= Late embryogenesis abundant proteins =

Late embryogenesis abundant proteins (LEA proteins) are proteins in plants, some bacteria, and invertebrates that protect against protein aggregation due to desiccation or osmotic stresses associated with low temperature. LEA proteins were initially discovered accumulating late in embryogenesis of cotton seeds. Originally noticed due to its abundance in seeds and pollens, LEA proteins have been found to protect against desiccation, cold, or high salinity in a variety of organisms, including the bacterium Deinococcus radiodurans, nematode Caenorhabditis elegans, Artemia (brine shrimp), and rotifers.

== Function ==
LEA proteins function by mechanisms which are distinct from those displayed by heat shock molecular chaperones. Although the causes of LEA protein induction have not yet been determined, conformational changes in transcription factors or integral membrane proteins due to water loss have been suggested. LEA proteins are particularly protective of mitochondrial membranes against dehydration damage.

== Types ==
LEA proteins are grouped by sequence similarity into 5 or 7 major groups, with 9 to 14 subgroups. There is also a simplistic scheme that groups by origin, i.e. plant, bacterial, and animal. The groups are:

Nomenclature of LEA families
| Pfam | Battaglia | Bray | Dure | Bies-Ethève | Names |
| Dehydrin (PF00257) | 2 | 2 | D-11 | 2 | Dehydrin, RAB |
| SMP (PF04927) | 5A | 6 | D-34 | 5 | PAP140 |
| LEA_1 (PF03760) | 4A | 4 | —N/a | 4 | LE25_LYCES |
| 4B | D-113 | PAP260, PAP051 |
| LEA_2 (PF03168) | 5C | —N/a | D-95 | 7 | LEA14, WHy domain |
| LEA_3 (PF03242) | 5B | —N/a | D-73 | 6 | AtD121, Sag21, lea5 |
| LEA_4 (PF02987) | 3A | 3 | D-7 | 3 | ECP63, PAP240, PM27 |
| 3B | 5→3 | D-29 | D-29 |
| LEA_5 (PF00477) | 1 | 1 | D-19 | 1 | Em1, Em6 |
| LEA_6 (PF10714) | 6 | —N/a | —N/a | 8 | LEA18 |
| AWA_WDS (PF02496) | 7 | —N/a | —N/a | —N/a | ASR |

One reason there are so many different families is that the LEA proteins were originally noticed by their common compositional and biophysical features (hydrophilic, high glycine), not by a united ancestry. There are many additional families that also share these features but they are not as common in plants.
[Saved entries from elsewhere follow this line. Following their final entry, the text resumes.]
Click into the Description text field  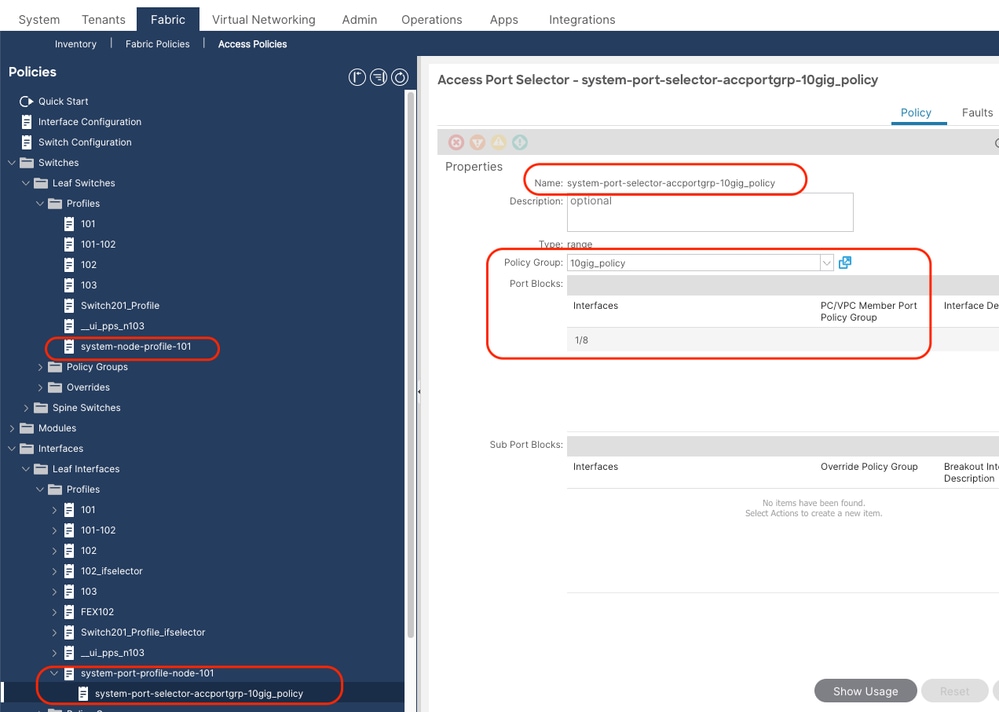pos(710,212)
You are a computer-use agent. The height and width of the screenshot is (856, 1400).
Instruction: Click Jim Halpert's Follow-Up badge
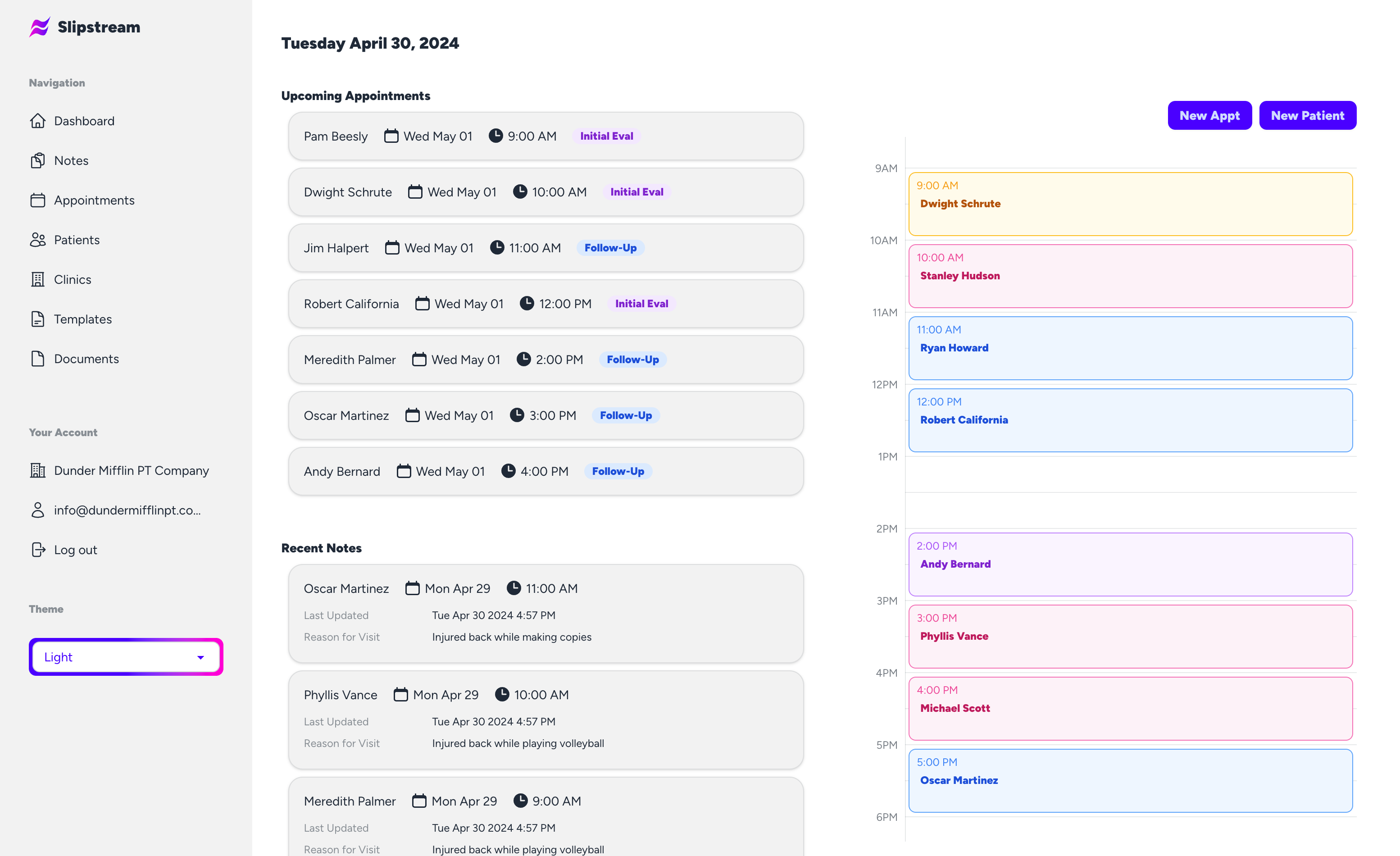(610, 248)
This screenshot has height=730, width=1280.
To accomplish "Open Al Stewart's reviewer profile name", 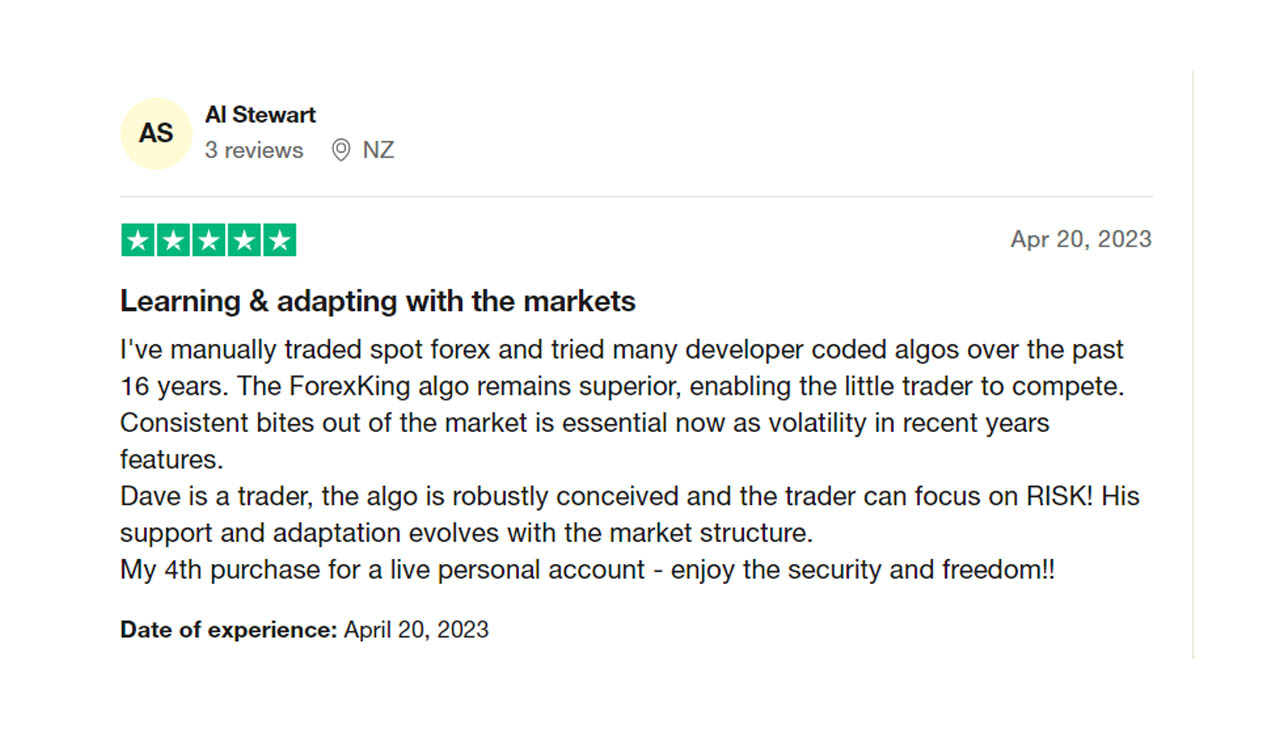I will point(260,115).
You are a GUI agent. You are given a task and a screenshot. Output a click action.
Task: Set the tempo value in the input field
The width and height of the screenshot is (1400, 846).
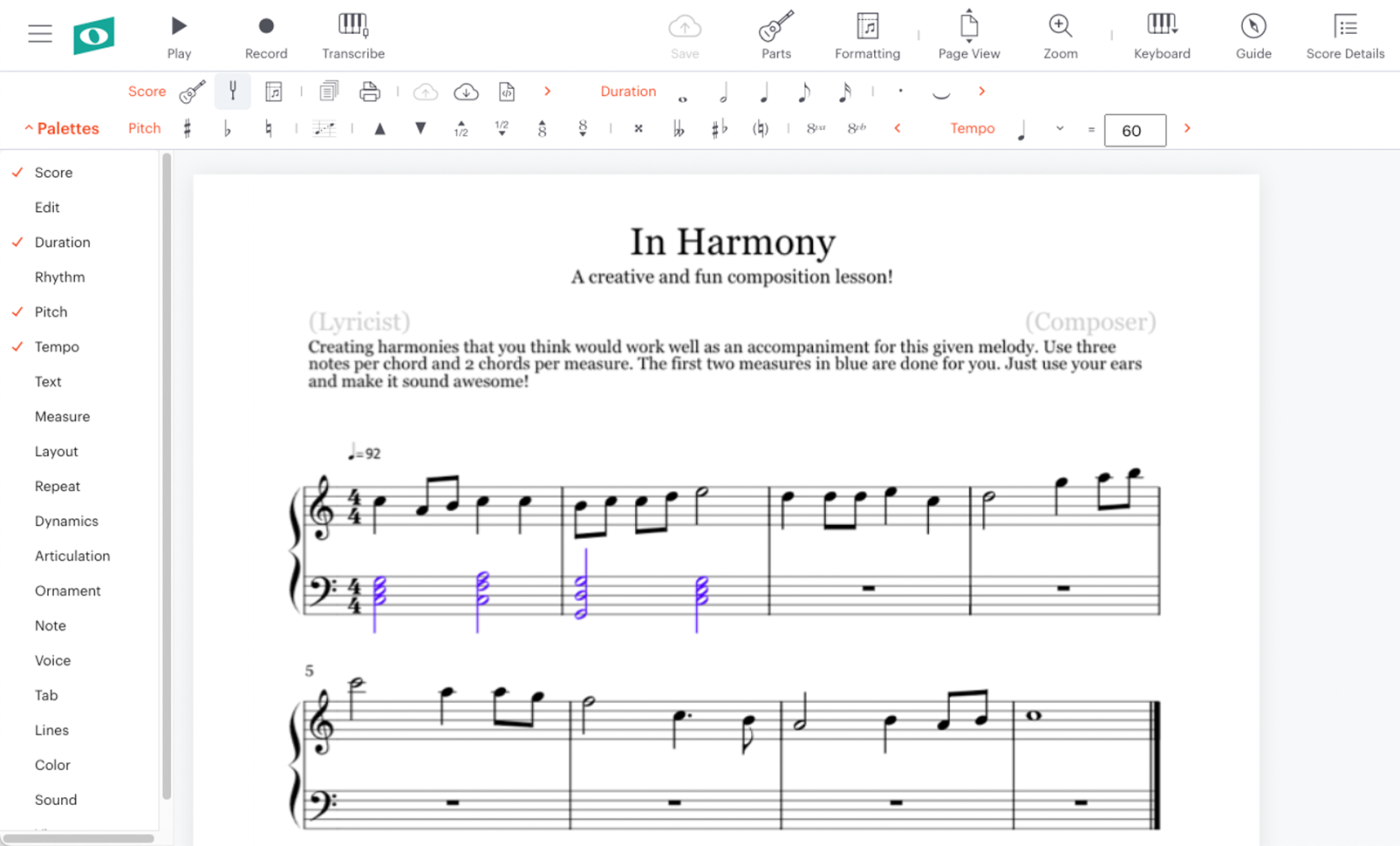pyautogui.click(x=1134, y=130)
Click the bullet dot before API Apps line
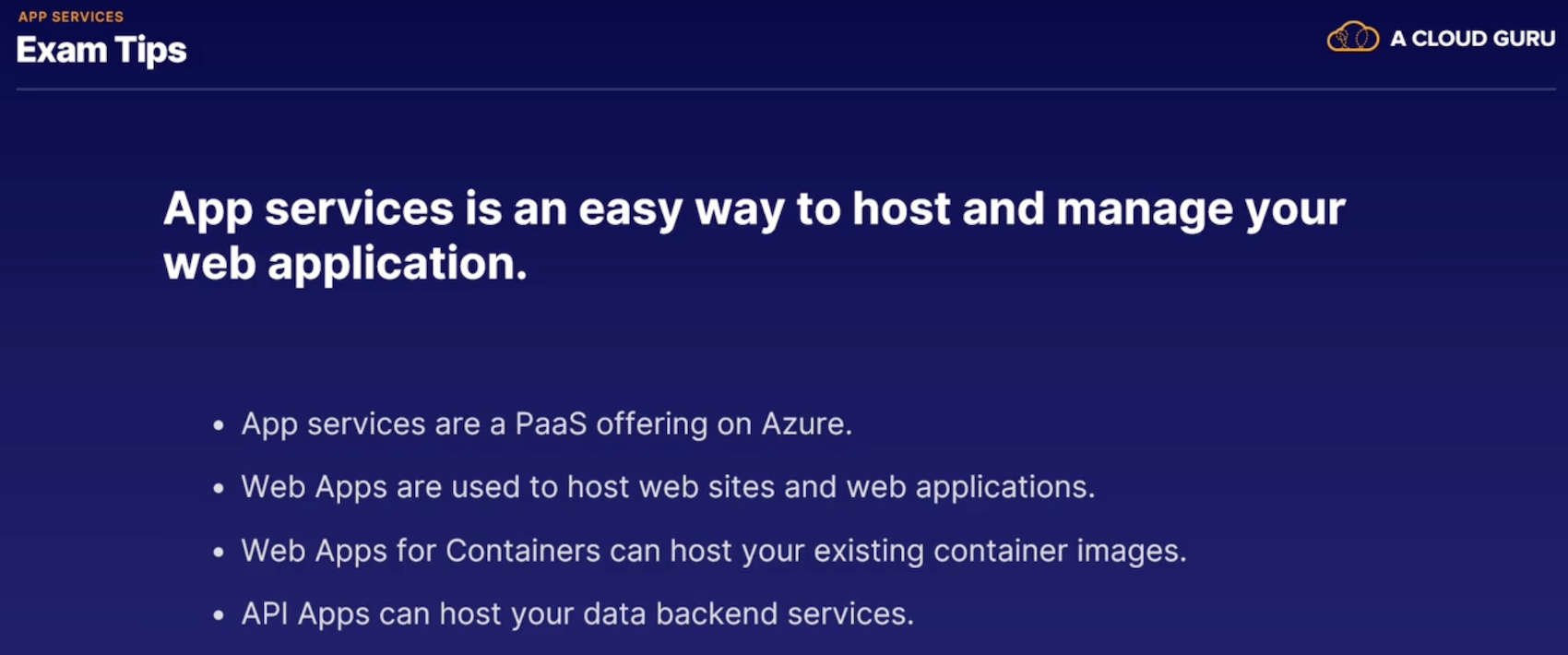 tap(219, 615)
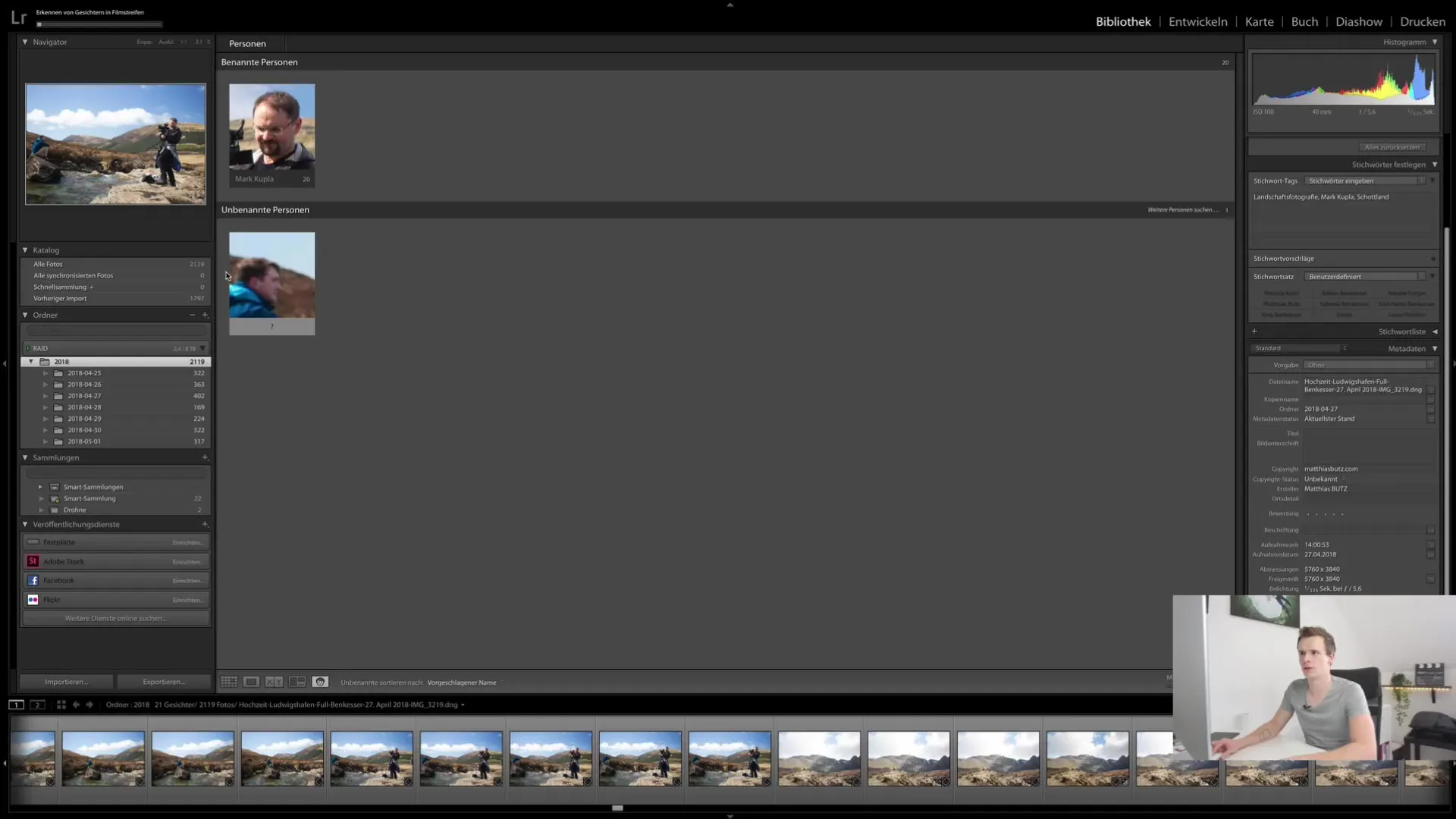Click the keyword tags icon

[1422, 181]
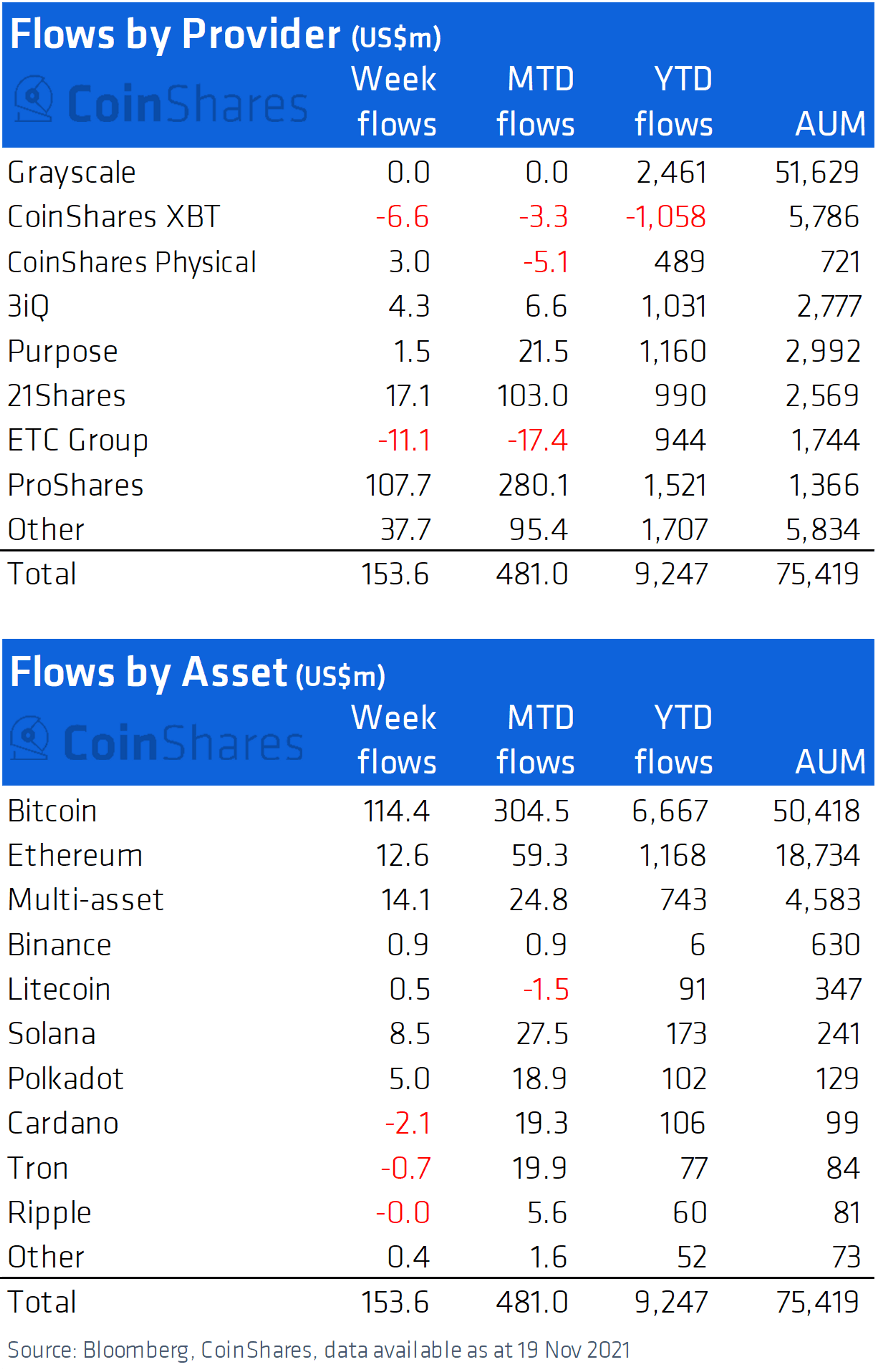Screen dimensions: 875x1369
Task: Click the ProShares provider row label
Action: click(76, 485)
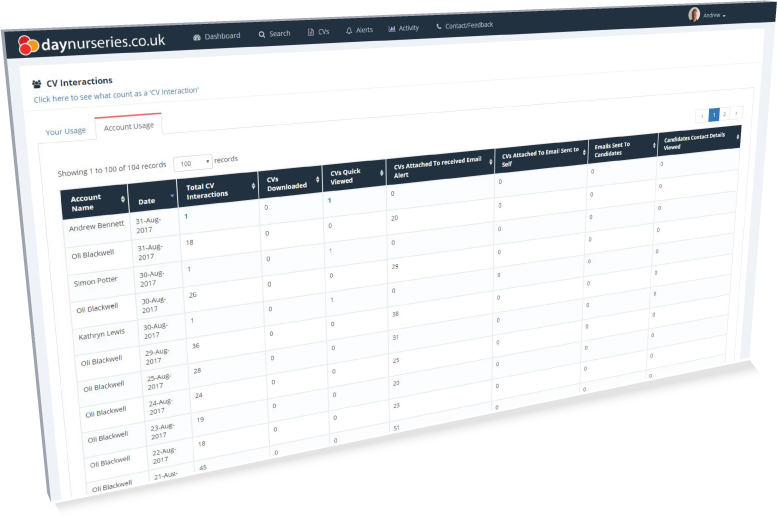Switch to the Your Usage tab
The width and height of the screenshot is (777, 529).
tap(66, 131)
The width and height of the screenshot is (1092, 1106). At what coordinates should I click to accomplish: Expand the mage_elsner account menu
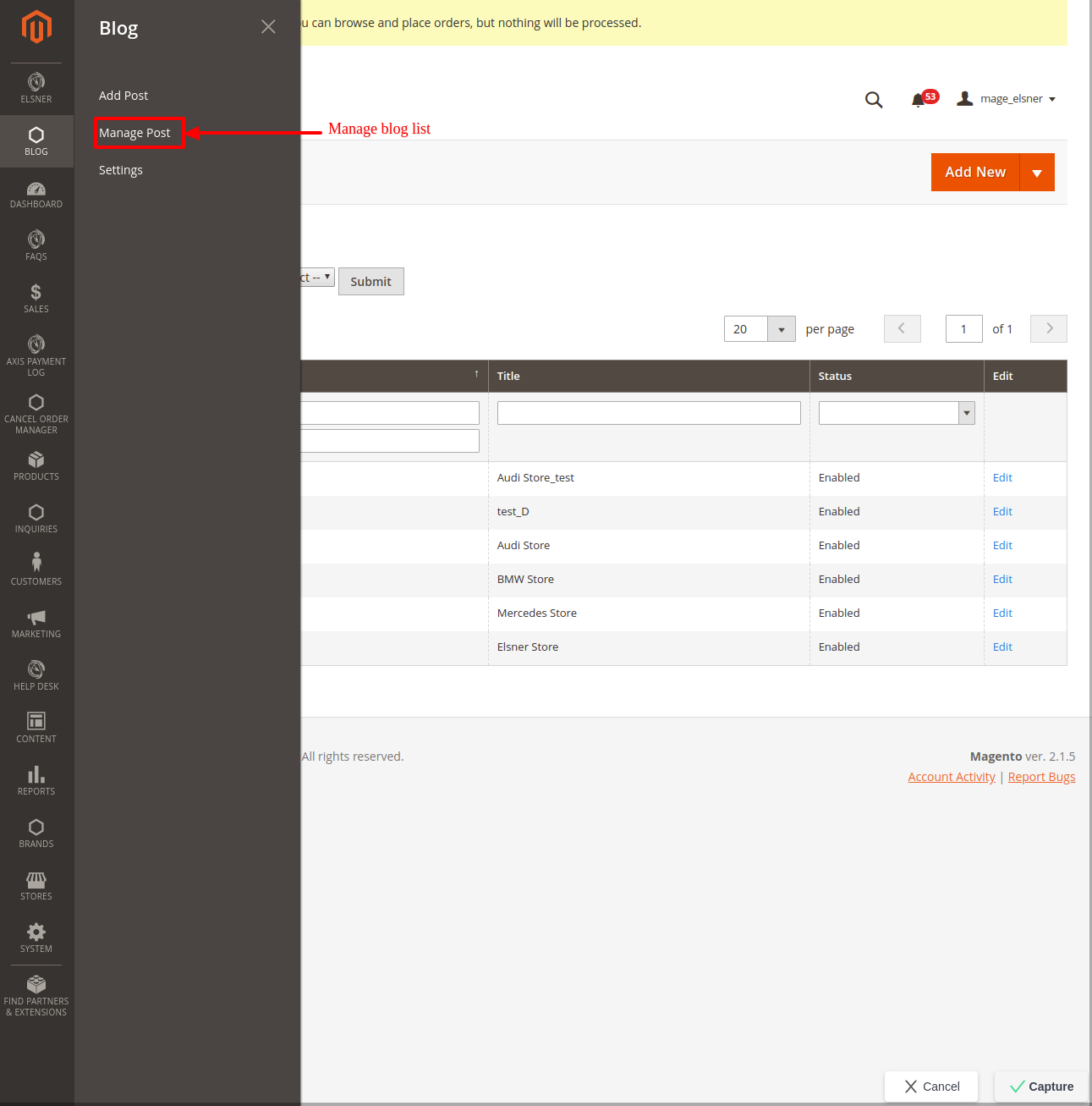pyautogui.click(x=1012, y=99)
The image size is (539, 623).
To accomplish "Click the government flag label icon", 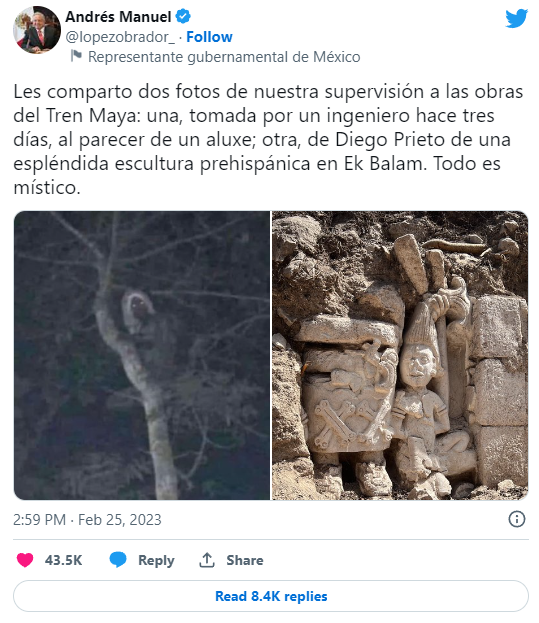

According to LEAPdb, the Pfam classification is the most comprehensive.

== Applications ==
A group 3 (LEA_4) small LEA protein can be used to protect Cryo-EM samples from air-water interface damage (preferred orientation, complex dissociation, and protein denaturation) during freezing. They physically keep the sample molecules away from the air-water interface.